Background: To investigate whether the GPDS1 locus, a potential causative locus of pigment-dispersion syndrome, is associated with normal-tension glaucoma (NTG) in Japanese patients.
Materials and methods: We used polymerase chain reaction amplification with sequence-specific primers to analyze 20 polymorphic microsatellite markers in and around the GPDS1 locus with an automated DNA analyzer and automated fragment detection by fluorescent-based technology. The DNA samples used for these analyses were obtained from ethnicity- and gender-matched patients, including 141 Japanese patients with NTG and 101 healthy controls. Patients exhibiting a comparatively early onset were selected as this suggests that genetic factors may show stronger involvement.
Results: One allele of D7S2462 exhibited a frequency that was significantly decreased in NTG cases compared to controls (P = 0.0013, Pc = 0.019, OR = 0.48, 95% CI = 0.30-0.75).
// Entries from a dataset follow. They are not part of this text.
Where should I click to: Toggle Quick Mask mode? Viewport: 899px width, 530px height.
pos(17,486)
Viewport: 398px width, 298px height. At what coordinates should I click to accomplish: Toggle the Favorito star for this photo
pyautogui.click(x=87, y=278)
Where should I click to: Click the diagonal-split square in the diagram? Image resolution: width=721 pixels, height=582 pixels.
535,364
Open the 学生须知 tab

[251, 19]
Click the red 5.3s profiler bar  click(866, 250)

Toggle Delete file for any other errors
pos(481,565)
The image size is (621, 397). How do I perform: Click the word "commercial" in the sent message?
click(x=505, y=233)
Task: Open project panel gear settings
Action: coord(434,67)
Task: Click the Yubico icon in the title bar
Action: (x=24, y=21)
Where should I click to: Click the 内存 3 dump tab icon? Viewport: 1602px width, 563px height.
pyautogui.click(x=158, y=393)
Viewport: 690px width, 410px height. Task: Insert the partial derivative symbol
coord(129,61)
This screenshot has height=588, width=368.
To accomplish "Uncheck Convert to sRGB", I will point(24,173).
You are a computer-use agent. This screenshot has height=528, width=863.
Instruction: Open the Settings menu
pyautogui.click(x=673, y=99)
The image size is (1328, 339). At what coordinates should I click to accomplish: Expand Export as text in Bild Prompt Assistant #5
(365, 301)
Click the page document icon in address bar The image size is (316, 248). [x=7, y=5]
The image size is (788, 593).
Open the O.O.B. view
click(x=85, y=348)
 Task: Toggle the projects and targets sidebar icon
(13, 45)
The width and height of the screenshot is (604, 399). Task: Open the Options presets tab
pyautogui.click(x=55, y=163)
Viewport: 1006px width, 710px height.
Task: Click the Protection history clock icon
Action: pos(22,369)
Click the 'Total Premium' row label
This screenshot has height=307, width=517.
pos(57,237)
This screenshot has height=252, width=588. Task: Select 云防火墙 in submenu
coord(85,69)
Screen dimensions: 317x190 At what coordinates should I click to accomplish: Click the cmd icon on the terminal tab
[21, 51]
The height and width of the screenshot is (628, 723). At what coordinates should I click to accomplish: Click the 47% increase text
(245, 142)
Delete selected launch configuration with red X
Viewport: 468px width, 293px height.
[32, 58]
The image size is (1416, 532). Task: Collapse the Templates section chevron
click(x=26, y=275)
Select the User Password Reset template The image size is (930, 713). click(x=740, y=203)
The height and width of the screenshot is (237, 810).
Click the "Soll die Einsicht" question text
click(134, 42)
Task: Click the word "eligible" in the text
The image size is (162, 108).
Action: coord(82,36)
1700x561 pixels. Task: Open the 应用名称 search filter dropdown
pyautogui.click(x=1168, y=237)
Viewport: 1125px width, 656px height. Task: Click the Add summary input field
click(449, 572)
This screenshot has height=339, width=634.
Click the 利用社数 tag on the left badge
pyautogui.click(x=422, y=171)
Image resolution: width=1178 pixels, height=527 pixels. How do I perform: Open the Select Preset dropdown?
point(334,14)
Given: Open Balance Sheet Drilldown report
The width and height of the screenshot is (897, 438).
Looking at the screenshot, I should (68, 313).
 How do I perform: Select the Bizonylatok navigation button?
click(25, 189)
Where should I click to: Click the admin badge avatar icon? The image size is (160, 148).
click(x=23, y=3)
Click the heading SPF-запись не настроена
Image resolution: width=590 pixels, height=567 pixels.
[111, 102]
Alleles at another six microsatellite loci were positively or negatively associated with NTG, but these associations did not retain statistical significance after Bonferroni correction (P < 0.05, Pc > 0.05).
Conclusion: Our study showed a significant association between the GPDS1 locus and NTG, suggesting that there may be some genetic risk factor(s) in the development of NTG.
Keywords: DPP6; GPDS1; glaucoma-related pigment dispersion syndrome; microsatellite; normal tension glaucoma.